Partant de là, le PPS avait engagé le combat pour revendiquer au cours de son congrès national de 2010 la constitutionnalisation de l’Amazighité. Une telle revendication a fait l’objet du mémorandum élaboré en 2011 en coordination avec les composantes et les acteurs du mouvement amazigh avant sa présentation à la commission royale pour la révision de la Constitution.

Tout en rappelant que le PPS a vraiment de quoi être fier en la matière, le document présenté souligne que le parti se fixe à présent de nouveaux objectifs dont celui de l’appropriation par ses militants des tenants et aboutissants de la question amazighe et de l’identification des obstacles qui entravent la mise en œuvre de l’Amazighité.

Selon le PPS, la constitutionnalisation a été le moyen le plus efficace de servir la cause amazighe à travers la protection du patrimoine culturel commun et la consécration de l’identité nationale soudée et intégrée dans la personnalité marocaine, laquelle personnalité est riche par ses composantes et ses affluents divers : Amazigh, arabe, islamique, hassani, andalou, africain, hébraïque et méditerranéen.

Dans ce cadre, le PPS apprécie hautement le traitement accordé par l’Etat marocain à la question à travers surtout le discours royal d’Ajdir, la création de l’institut royal de la culture amazigh, l’intégration progressive de la langue amazighe dans l’enseignement et les médias publics et l’adoption du caractère Tifinagh pour l’écriture de la langue amazighe, sans oublier la constitutionnalisation de l’Amazighité, l’adoption par le parlement de la loi cadre relative au conseil supérieur des langues et de la culture marocaines et bien d’autres acquis significatifs réalisés à la faveur d’une période d’unanimité nationale.

Le document présenté soulève de même une série de questions pour aller de l’avant en la matière en proposant notamment à l’Etat de reconnaitre « Id Yennair » et de l’inscrire dans la liste des fêtes nationales.

CHaâbi : Créer une université annuelle pour approfondir le débat autour de la question amazighe

Explicitant davantage la vision du Parti du Progrès et du Socialisme, Hussein Chaâbi, coordonnateur du secteur de la culture et de la communication a rappelé que le PPS était le premier parti politique marocain à accorder à la question l’intérêt qu’elle mérite, et ce à une époque au cours de laquelle ceux qui en parlaient ou évoquaient un quelconque droit des Amazighs risquaient d’être arrêtés et jugés.

D’aucuns allaient même jusqu’à se moquer des analyses du parti, fidèle allié du mouvement amazigh.

Ce qui ne doit étonner personne, compte tenu du référentiel idéologique, culturel et politique du Parti du Livre dont l’engagement pour la défense des droits humains, démocratiques, sociaux, économiques et culturels ne souffre aucune ambiguïté.

Il a également rassuré les composantes et les acteurs du mouvement amazigh de l’intégrité et du loyalisme du  PPS, qui ne cherche pas à travers cette action à instrumentaliser la question amazighe à des fins électoralistes, politiques ou partisanes.
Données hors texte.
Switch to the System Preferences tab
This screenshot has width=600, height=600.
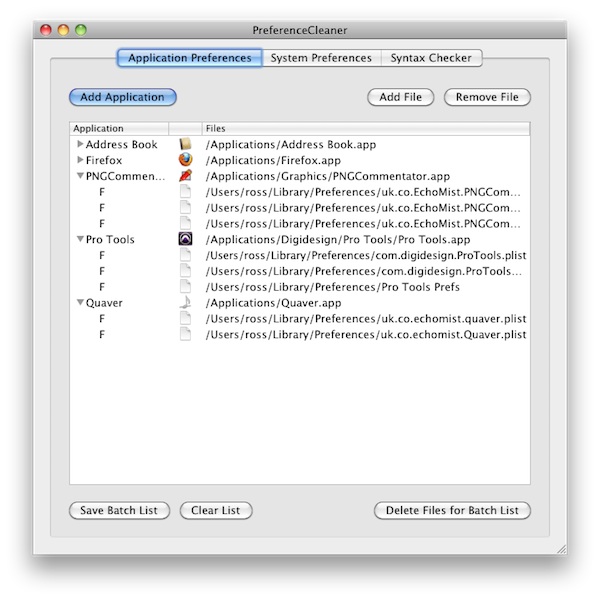(320, 58)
Au contraire, le parti du Livre considère que l’avènement et la promotion des droits et de la culture amazighs ne feront que renforcer davantage l’Etat de Droit et l’idéal démocratique, qui sont au cœur du combat que le parti poursuit depuis sa création pour le bien du pays et du peuple.
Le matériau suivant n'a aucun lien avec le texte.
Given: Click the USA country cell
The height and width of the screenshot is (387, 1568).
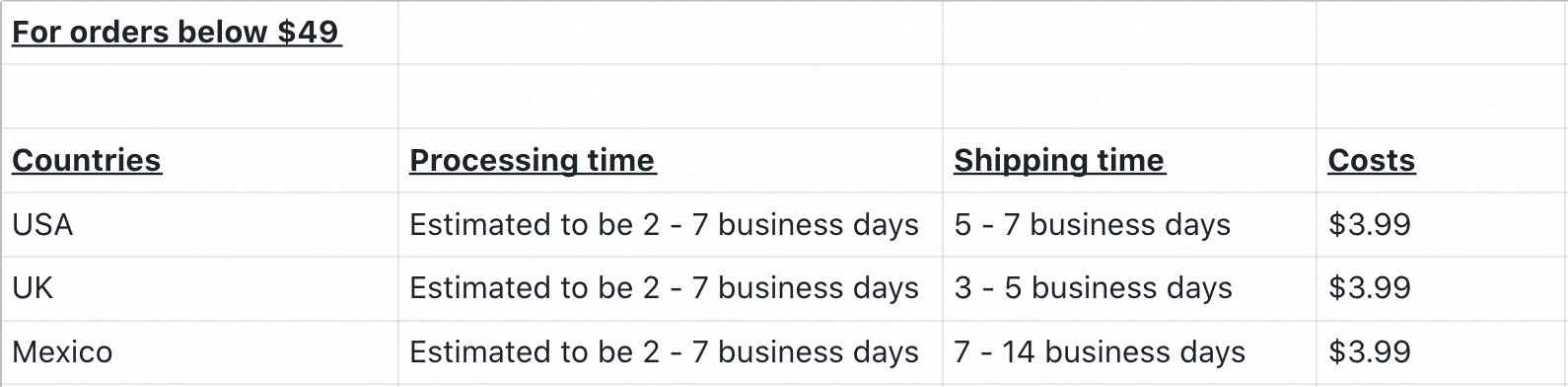Looking at the screenshot, I should coord(199,224).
Selon Chaâbi, le Maroc est en droit d’être fier de ses Amazighs ainsi que de leur culture, de leurs traditions et de leur langue et en particulier de leurs contributions multiformes au façonnement de cette personnalité marocaine très riche par tous ses affluents amazigh, andalou, arabe, musulman, hassani, hébraïque et méditerranéen, atouts qu’on ne trouve nulle part dans le monde.

Il a par ailleurs fait savoir que la question revêt aussi une dimension d’injustice, qui trouve son explication dans le fait que presque toutes les régions amazighes souffrent de l’exclusion et de la marginalisation. Contrairement à d’autres régions, elles accusent un grand déficit en infrastructures de base (routes, hôpitaux, écoles, administration, postes, médias, tribunaux, etc….

Après avoir souligné la pertinence et le bien-fondé des revendications contenues dans la plateforme de discussion présentée, il a proposé la création par le PPS d’une université nationale d’été ou de printemps pour approfondir le débat autour de la question et définir les meilleurs moyens pour en améliorer le sort.